SAN FRANCISCO -- Revelations by the federal government that a former FBI agent dug a spy tunnel under the Soviet Consulate were denounced as a 'gross violation' of international law Friday by a ranking diplomat at the mission.
Soviet Consul Vladimir M. Kulagin said news reports of the disclosure were 'self-evident. It clearly proves a case of gross violation by a host country of international law.'
An FBI agent fired for refusing to undergo a physical examination said he helped dig a tunnel for the agency in the early 1970s and tapped telephones of the trade missions of American allies in San Francisco.
David Castleberry said in Chattanooga, Tenn., that the government committed a gross 'breach of security' by revealing the clandestine operations in court documents filed in response to his lawsuit challenging his dismissal as an agent last November. He weighs 280 pounds and claims he was fired for being overweight.
'The Justice Department never should have put this into the public record. They've opened up a Pandora's box. This stuff is extremely classified. This was the dumbest, most stupid, asinine mistake the government has made in a long time.'
A neighbor who has lived next to the building that houses the San Francisco Soviet Consulate since before the Russians moved in said that if tunnels were dug she was unaware of it.
'I don't believe it, really, I've lived here for about 30 years and nobody's dug in my cellar,' Mrs. Marie Frick said.
'They (the Russians) bring in equipment and dig things up now and again. But nobody's used my house; that's why I don't believe it,' she said speaking to a reporter through her upstairswindow.
Occupants of the seven-story Russian consulate, located in the expensive Pacific Heights residential neighborhood, caused a stir in December, 1982, when they hastily constructed a rooftop addition without obtaining a building permit, raising suspicions of expanded electronic surveillance under way.
The addition, which the Soviets said was built to cover a leak, was taken down the next month.
Castleberry described the 'ultra secret' spying to FBI Director William Webster in a confidential letter he wrote trying to get his job back four days after he was fired last November.
The Justice Department, apparently by mistake, placed the letter in U.S. District Court documents of a suit Castleberry filed last April to regain his job.
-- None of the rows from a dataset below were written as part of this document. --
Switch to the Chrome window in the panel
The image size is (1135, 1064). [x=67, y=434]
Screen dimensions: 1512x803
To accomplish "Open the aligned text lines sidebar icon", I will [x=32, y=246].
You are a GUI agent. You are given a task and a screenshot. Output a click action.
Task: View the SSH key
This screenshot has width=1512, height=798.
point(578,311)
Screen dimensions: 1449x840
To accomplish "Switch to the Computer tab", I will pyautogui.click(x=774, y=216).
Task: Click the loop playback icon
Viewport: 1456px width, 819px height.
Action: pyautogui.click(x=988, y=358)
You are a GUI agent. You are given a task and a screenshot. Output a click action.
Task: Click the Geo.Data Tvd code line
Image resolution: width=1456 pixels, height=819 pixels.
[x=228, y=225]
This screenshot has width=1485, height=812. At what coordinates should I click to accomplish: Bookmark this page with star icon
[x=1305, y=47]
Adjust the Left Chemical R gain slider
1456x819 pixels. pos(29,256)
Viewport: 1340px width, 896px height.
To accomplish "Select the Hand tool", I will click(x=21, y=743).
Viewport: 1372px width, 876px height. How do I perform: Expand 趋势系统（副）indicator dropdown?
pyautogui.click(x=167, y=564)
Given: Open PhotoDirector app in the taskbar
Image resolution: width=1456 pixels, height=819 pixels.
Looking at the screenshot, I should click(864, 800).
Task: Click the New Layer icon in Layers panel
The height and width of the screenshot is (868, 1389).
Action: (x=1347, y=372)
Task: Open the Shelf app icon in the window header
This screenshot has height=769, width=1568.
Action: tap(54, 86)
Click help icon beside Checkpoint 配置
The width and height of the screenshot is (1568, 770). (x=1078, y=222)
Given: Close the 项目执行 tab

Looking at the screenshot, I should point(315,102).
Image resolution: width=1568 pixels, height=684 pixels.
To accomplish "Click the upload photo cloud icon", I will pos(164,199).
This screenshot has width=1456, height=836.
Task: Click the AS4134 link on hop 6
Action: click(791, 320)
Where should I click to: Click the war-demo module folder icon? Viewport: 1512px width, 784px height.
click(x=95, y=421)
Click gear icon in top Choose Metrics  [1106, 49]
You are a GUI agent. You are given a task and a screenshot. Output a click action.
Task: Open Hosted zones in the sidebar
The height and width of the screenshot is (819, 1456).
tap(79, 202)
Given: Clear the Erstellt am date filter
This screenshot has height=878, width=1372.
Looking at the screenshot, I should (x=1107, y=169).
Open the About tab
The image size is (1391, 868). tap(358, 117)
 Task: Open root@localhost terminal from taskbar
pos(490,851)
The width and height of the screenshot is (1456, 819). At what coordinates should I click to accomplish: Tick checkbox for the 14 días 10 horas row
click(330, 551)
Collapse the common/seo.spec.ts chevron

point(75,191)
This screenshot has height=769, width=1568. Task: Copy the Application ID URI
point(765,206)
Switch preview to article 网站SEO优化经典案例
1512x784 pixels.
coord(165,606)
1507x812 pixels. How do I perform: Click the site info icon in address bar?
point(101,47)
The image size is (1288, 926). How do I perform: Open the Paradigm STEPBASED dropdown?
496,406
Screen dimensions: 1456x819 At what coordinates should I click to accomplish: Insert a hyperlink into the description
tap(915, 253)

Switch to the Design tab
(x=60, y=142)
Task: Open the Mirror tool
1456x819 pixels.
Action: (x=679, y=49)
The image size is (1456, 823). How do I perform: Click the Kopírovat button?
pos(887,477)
Castleberry said the tunnel project was so important that the FBI took a picture of him inside the passageway and displayed it at training sessions.
'This is a breach of security,' Castleberry said in an interview. 'It seems incredible that they would go ahead and put that into the public record. That letter was written in confidence. It was a personal letter to Mr. Webster. These were super secret projects.'
In Washington, the Justice Department and the FBI refused to comment.
Castleberry refused to elaborate on the letter, saying he took an oath to secrecy before he was fired while working in the FBI's Chattanooga office.
The Justice Department also included his personnel records in the court documents but secret code names for the projects were blacked out, Castleberry said.
In the letter to Webster, Castleberry described himself as a 'loyal and dedicated employee' and said the FBI trusted him so much they picked him for special training by the CIA.
'I have installed microphones, transmitters and other devices in foreign and domestic cases. I have tapped the phones of individuals and groups. I was even involved in the ultra secret tapping of the phones of the trade missions of our allies in San Francisco in the early 1970s,' the letter said.